→ **Task goal**
Set out exactly, line by line, the stretch of data below that begins at the line containing "The image size is (1857, 1733)." and ends at the line containing "Mark the Logbuch", with both ends kept.

Stored data
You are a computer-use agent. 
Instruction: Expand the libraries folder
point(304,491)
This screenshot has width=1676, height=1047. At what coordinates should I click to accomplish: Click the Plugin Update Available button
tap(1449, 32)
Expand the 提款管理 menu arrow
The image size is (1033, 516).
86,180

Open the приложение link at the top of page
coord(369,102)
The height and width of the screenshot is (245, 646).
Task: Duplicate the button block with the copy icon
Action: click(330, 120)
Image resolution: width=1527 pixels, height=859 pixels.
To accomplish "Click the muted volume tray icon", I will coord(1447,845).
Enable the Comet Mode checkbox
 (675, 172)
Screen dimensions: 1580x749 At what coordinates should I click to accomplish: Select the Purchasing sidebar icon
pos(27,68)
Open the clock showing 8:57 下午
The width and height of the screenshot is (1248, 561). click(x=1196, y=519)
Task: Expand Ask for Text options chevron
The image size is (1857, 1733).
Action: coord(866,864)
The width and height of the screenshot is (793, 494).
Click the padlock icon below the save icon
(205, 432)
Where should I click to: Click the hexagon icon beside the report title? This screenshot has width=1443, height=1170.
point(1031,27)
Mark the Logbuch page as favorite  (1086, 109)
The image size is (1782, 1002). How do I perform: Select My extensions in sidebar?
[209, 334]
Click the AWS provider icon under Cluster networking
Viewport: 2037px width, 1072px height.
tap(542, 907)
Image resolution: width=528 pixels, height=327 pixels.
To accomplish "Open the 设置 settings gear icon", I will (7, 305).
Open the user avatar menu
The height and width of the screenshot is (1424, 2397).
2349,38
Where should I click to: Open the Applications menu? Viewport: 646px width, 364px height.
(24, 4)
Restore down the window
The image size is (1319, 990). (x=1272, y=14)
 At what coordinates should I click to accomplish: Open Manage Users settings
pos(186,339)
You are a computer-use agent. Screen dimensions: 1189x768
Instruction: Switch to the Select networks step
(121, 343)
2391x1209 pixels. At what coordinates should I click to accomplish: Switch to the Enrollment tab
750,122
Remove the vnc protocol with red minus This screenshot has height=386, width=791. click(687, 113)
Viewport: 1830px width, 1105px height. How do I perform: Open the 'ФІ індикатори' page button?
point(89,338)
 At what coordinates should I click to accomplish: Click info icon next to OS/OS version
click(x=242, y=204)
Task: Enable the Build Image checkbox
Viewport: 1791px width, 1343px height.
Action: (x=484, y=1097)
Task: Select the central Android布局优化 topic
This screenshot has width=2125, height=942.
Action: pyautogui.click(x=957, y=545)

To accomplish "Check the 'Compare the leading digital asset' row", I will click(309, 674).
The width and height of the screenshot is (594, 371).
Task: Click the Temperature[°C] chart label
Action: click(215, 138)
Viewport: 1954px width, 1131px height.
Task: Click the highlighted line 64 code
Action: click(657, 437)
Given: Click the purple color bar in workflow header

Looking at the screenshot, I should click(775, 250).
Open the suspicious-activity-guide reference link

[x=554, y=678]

→ **Answer to the exercise**
The image size is (1857, 1733).
Action: coord(866,864)
The width and height of the screenshot is (793, 494).
Click the padlock icon below the save icon
(205, 432)
Where should I click to: Click the hexagon icon beside the report title? This screenshot has width=1443, height=1170.
point(1031,27)
Mark the Logbuch page as favorite  (1086, 109)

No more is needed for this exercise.